Topline data from both trials, which are still recruiting patients, has shown that:
- 80% of the patients with POMC deficiency and 45.5% of those with LEPR deficiency lost more than 10% of their body weight after one year of treatment;
- On average, patients with POMC deficiency lost 25.4% of their body weight over the course of one year, which corresponded to a mean weight loss of 31.9 kg, or 70.2 pounds;
- On average, patients with LEPR deficiency lost 12.5% of their body weight over the course of one year, which corresponded to a mean weight loss of 16.7 kg, or 36.8 pounds;
- On average, patients with POMC deficiency had a reduction of 27.8% in hunger after one year of treatment, and 50% reported having felt at least a 25% reduction in their hunger levels;
- On average, patients with LEPR deficiency had a reduction of 41.9% in hunger after one year of treatment, and 72.7% reported having felt at least a 25% reduction in their hunger levels;
- In both trials, during the withdrawal phase, patients gained weight (approximately 5 kg or 11 pounds) and experienced an increase in their hunger levels; these effects were reversed once they restarted treatment with setmelanotide;
- Treatment with setmelanotide was generally safe and well-tolerated by study participants from both trials; no serious adverse side effects or deaths related to treatment have been reported.

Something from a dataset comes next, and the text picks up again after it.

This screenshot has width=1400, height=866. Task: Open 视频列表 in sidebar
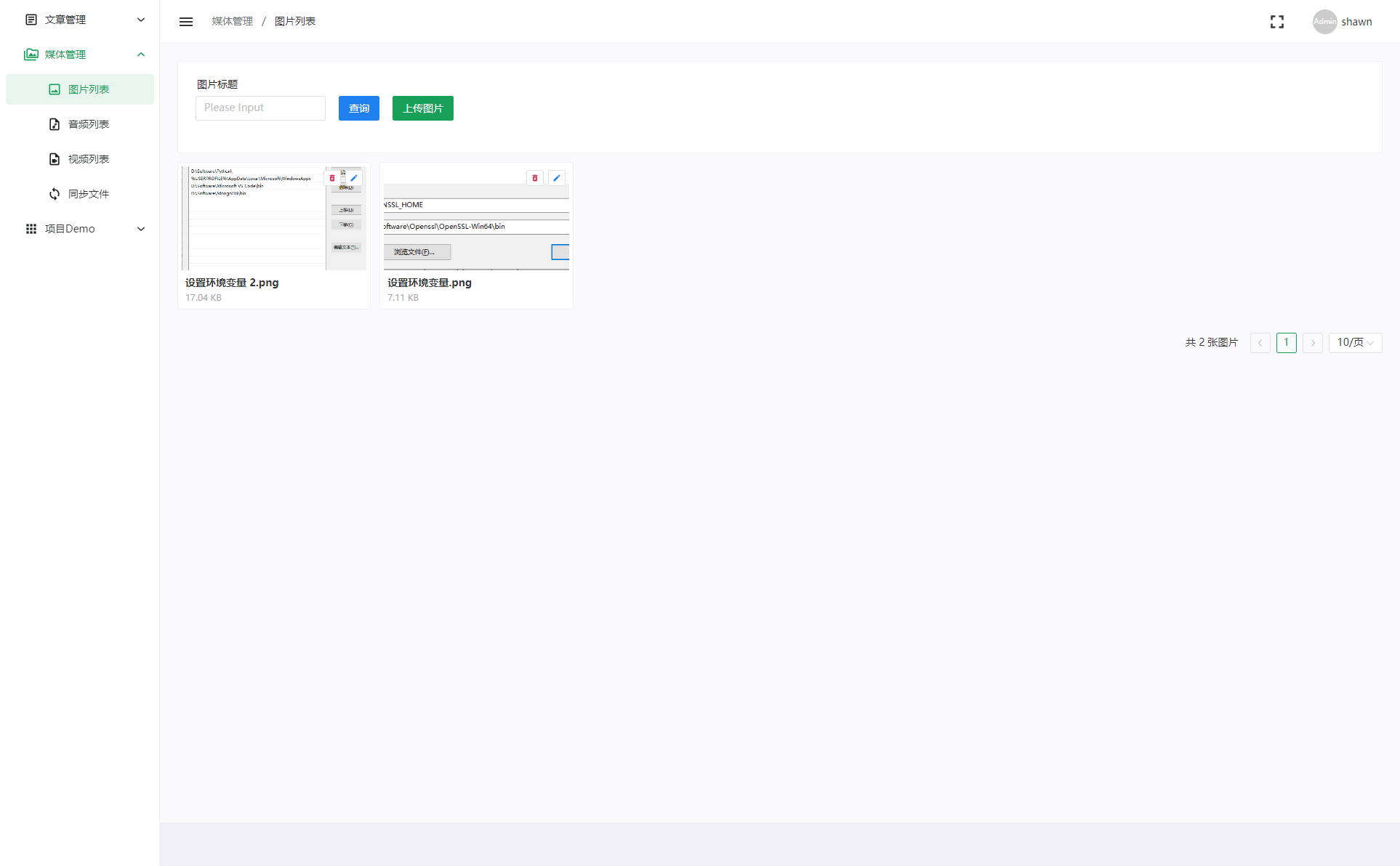coord(89,159)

“Setmelanotide demonstrated a clinically meaningful impact on severe hunger and obesity with 17 of 19 eligible patients choosing to participate in the extension study to continue setmelanotide treatment,” said Murray Stewart, MD, chief medical officer of Rhythm.

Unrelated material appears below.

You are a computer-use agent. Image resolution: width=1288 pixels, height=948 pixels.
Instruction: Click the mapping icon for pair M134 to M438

“Importantly, during withdrawal periods in both studies, patients experienced statistically significant, consistent increases in weight and hunger. Following re-initiation of therapy, the majority of patients resumed weight loss and hunger response. We believe these data speak to setmelanotide’s potential to help restore the function of the MC4R pathway in regulating weight and appetite control,” he said.
Rhythm is planning to publish complete findings from both trials in a medical journal, and present them at an upcoming meeting.
Meanwhile, the company is working on the submission of a new drug application (NDA) to the U.S. Food and Drug Administration (FDA) seeking approval of setmelanotide for treating patients with POMC and LEPR deficiency, which should be completed by the end of 2019 or beginning of 2020, the company said.
Rhythm said it plans to request priority review for the NDA, which, if granted, may shorten the review process to a period of six months, instead of the 10 months under standard review.
The company also is working on a Marketing Authorization Application (MAA) to the European Medicines Agency (EMA) seeking approval of setmelanotide for the same indications in the EU.